Der in Aserbaidschan staatlicherseits geschürte Hass auf Armenier und dessen Auswirkungen auf das Verhalten ihnen gegenüber festigen in Armenien das Gefühl, weiterhin existentiell von „den Türken“ bedroht zu sein. Dieses Gefühl wird noch durch die militärische Unterlegenheit Armeniens gegenüber Aserbaidschan verstärkt.
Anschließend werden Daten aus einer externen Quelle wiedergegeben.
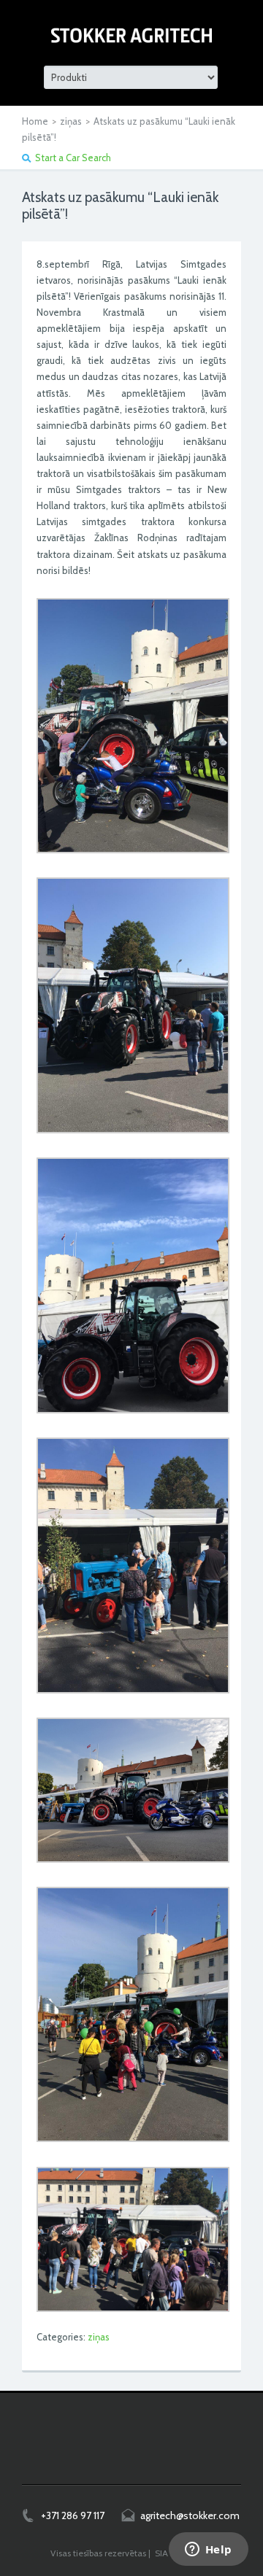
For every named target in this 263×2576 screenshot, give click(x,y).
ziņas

Nach Angaben  des Stockholm International Peace Research Institute (SIPRI) übertraf die Einfuhr von Waffen in Aserbaidschan 2012 bis 2016 jene Armeniens um das Zwanzigfache. Baku hat Armenien damit jahrelang in einen Rüstungswettlauf getrieben; Jerewan verdreifachte zwar seinen Militärhaushalt im selben Zeitraum (2005: 136 Mio. USD, 2015: 447 Mio. USD; 2017: 437 Mio. USD), bleibt Aserbaidschan aber weiterhin militärisch deutlich unterlegen.  Aserbaidschan erscheint im jüngsten Global Militarization Index 2021 an dritter Stelle (nach Israel und Oman), Armenien an fünfter Stelle. Im Staatshaushalt 2022 bedeuten die Ausgaben für Verteidigung eine Steigerung um 10,8 Prozent im Vergleich zum Vorjahr. Für 2023 sieht der Militärhaushalt sogar eine Steigerung um 47 Prozent vor, denn die armenische Staats- und Militärführung rechnet mit weiteren Angriffen Aserbaidschans auf armenisches Staatsgebiet.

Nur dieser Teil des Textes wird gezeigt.